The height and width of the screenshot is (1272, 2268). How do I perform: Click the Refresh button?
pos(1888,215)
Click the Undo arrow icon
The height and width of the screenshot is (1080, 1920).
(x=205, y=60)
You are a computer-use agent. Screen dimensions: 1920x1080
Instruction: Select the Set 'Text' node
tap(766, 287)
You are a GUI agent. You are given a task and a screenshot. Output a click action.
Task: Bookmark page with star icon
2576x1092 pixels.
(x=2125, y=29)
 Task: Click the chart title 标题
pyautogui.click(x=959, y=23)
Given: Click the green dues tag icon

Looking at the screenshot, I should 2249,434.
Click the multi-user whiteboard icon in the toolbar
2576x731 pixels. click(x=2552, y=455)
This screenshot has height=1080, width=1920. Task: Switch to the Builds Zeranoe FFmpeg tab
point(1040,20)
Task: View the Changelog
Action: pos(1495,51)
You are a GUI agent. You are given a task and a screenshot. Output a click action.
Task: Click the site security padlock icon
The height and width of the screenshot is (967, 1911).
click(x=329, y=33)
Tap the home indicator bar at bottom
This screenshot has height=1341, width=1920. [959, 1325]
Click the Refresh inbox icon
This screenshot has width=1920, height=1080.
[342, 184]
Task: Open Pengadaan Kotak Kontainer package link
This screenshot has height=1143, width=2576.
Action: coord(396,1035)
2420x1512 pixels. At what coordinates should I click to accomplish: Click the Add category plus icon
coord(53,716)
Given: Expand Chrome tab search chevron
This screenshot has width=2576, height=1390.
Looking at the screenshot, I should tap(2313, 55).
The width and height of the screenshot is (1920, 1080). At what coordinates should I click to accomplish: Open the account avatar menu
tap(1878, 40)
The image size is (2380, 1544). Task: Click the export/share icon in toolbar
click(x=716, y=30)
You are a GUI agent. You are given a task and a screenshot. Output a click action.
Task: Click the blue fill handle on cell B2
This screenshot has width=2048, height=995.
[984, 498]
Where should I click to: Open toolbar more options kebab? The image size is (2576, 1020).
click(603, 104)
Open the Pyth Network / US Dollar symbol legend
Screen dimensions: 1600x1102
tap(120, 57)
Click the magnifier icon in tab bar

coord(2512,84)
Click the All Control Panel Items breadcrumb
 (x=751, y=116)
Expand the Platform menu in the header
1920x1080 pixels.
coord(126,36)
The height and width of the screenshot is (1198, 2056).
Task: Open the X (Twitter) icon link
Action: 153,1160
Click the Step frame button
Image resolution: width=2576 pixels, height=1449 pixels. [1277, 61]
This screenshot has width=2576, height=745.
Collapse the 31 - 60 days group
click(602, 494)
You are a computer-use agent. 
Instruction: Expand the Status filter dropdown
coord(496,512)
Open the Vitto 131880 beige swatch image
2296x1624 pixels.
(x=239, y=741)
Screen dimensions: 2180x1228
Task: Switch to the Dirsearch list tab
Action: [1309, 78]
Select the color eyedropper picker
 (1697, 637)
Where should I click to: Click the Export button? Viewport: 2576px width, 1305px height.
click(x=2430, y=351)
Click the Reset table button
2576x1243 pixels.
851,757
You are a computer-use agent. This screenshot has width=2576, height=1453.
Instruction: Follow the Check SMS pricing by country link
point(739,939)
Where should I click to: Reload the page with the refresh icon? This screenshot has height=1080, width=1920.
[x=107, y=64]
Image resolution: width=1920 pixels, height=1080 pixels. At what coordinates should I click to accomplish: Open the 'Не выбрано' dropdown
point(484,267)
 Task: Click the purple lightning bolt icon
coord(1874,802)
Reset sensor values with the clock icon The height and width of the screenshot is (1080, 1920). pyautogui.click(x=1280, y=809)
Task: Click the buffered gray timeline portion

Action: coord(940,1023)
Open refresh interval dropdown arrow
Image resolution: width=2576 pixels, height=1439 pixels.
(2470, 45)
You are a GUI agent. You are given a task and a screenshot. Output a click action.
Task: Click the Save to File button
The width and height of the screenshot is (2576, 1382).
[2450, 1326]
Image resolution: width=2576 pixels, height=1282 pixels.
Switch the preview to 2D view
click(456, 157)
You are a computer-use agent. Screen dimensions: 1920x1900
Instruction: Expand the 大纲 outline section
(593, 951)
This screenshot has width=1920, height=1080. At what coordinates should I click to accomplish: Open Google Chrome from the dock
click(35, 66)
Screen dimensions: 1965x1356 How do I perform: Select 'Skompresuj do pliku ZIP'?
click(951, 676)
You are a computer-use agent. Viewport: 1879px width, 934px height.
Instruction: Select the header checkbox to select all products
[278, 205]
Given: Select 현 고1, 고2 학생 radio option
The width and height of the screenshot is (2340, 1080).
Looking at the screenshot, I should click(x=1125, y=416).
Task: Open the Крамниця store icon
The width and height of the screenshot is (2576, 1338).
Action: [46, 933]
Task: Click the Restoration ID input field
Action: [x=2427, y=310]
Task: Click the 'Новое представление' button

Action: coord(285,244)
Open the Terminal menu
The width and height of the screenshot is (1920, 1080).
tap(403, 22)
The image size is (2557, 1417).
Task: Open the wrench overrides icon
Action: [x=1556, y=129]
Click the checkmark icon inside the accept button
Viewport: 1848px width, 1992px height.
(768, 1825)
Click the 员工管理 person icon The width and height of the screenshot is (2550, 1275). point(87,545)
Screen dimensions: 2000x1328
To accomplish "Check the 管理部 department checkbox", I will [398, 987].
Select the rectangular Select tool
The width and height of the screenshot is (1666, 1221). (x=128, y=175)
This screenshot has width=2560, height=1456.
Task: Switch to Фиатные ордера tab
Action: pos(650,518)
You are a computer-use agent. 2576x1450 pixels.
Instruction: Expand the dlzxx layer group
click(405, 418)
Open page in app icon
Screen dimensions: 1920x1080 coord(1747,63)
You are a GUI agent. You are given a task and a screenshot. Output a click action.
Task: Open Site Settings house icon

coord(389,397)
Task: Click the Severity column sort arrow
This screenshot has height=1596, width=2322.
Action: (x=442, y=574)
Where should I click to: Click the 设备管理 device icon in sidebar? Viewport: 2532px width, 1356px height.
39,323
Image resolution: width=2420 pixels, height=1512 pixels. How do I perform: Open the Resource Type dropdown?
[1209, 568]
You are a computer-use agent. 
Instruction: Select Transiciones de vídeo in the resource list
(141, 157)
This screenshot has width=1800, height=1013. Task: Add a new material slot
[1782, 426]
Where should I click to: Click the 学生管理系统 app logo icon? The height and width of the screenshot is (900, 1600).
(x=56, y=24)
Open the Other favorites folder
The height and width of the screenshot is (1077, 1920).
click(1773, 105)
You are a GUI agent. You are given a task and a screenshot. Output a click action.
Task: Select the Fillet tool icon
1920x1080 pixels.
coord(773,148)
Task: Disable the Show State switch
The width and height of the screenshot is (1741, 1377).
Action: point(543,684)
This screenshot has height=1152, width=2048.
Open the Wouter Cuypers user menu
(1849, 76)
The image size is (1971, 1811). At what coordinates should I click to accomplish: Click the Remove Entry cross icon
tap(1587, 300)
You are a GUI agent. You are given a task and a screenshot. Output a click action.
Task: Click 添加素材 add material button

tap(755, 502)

**WORK TASK**
Only a number is required here: the count of lines in these entries that hold "computer".

**YOUR RESPONSE**
7